Sorry, we did not get any pictures this week as we had our scan done by a new technician and she was focused more on doing her job than printing out pics, which is a good thing. The scan was very short as she didn't take any measurements this time because the doctor asked for them every two weeks and we had them done last week. After she was finished, Dr. Shields came in to do his own assessment. It was silent for a long time, as usual, while he looked at all the babies. He finally broke the silence by talking about David and then Samuel and just how well they are doing. Then he laid into Joshua. He first looked at the heart and found it to be taking up an abnormally large portion of his chest. We were told that this was more likely an indication of Joshua's small size and that his heart is probably the right size. He also took a look down at where the kidneys are supposed to be and saw two masses that are clearly over sized for Joshua's body. The doc said that if these are indeed kidneys and are malfunctioning in some way, then this explains the lack of fluid for Joshua. He then gave us two possibilities for Joshua at birth. The first is that the placenta has been delivering nutrients this whole time but Joshua's body is just not equipped to process them. The second would be that the nutrients are not being delivered at all and therefore Joshua does not have the chance to grow. These are significant because in the first instance Joshua would still not be able to grow after birth but in the latter he would just need to eat a lot after birth so that his abdomen could have the chance to catch up with the rest of his body.

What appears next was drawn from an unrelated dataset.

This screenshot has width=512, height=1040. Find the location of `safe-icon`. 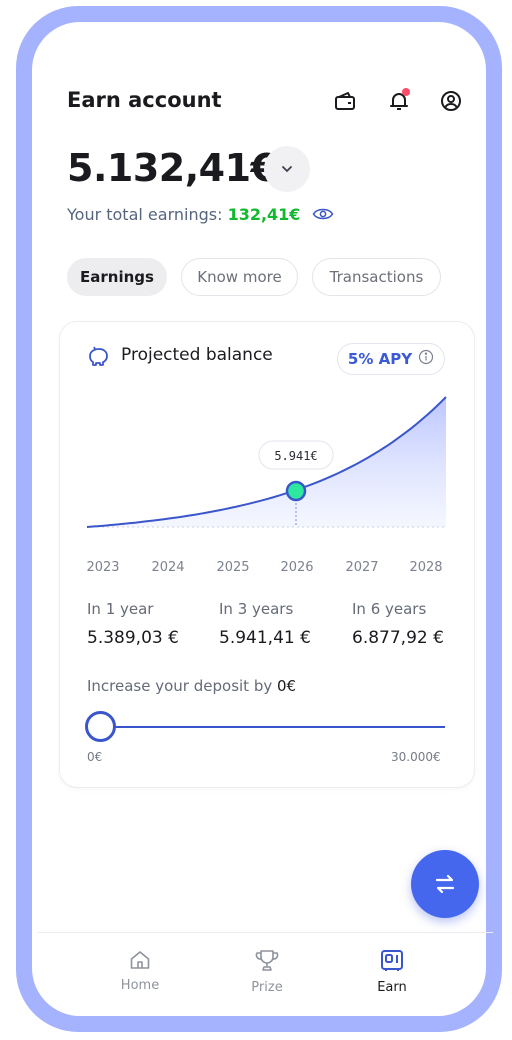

The appointment then turned even more depressing when we were asked to think about what we would want to do with Joshua after he was born. The doc was trying to be very political about how he said this but what he was getting at was do we want to hold him until he dies or would we like to send him off to the NICU. This was not something that Rob and I have talked about before, we just assumed that they would need to take him right away. We do want to give him his best chance and do the right thing for this little guy but what is the right thing??? There are so many other things to consider as well like the fact that we would want to donate his organs and that would probably mean that he would need to be put on life support to keep his heart pumping so, we don't even know how long he could be with us anyway.
Both of us went to the dark place of playing the "what if" game after this appointment. I try to reassure myself by saying that we won't have to make these decisions until these little guys are out but I might be more concerned with the looming possibility of having to make all of these decisions on the fly. Then I think about things like how we want Nick, our eldest son, to have the chance to meet little Joshua and how we have two more little miracles to think about and do right by. I then find myself trying to find some worldly comfort by saying that I already know I can do twins and maybe this is why we had Matty and Zane for a time. While they were not the same age we got the call for Zane right after Matty went through surgery and was having trouble eating and sleeping. I also know just how long it took our whole family to grieve that loss but in this case there are two other babies who need ALL of us and deserve to feel loved. So what I keep coming back to is that I am asking questions only God can answer and if he can just be merciful and give us the strength to trust in that, our family will make it through.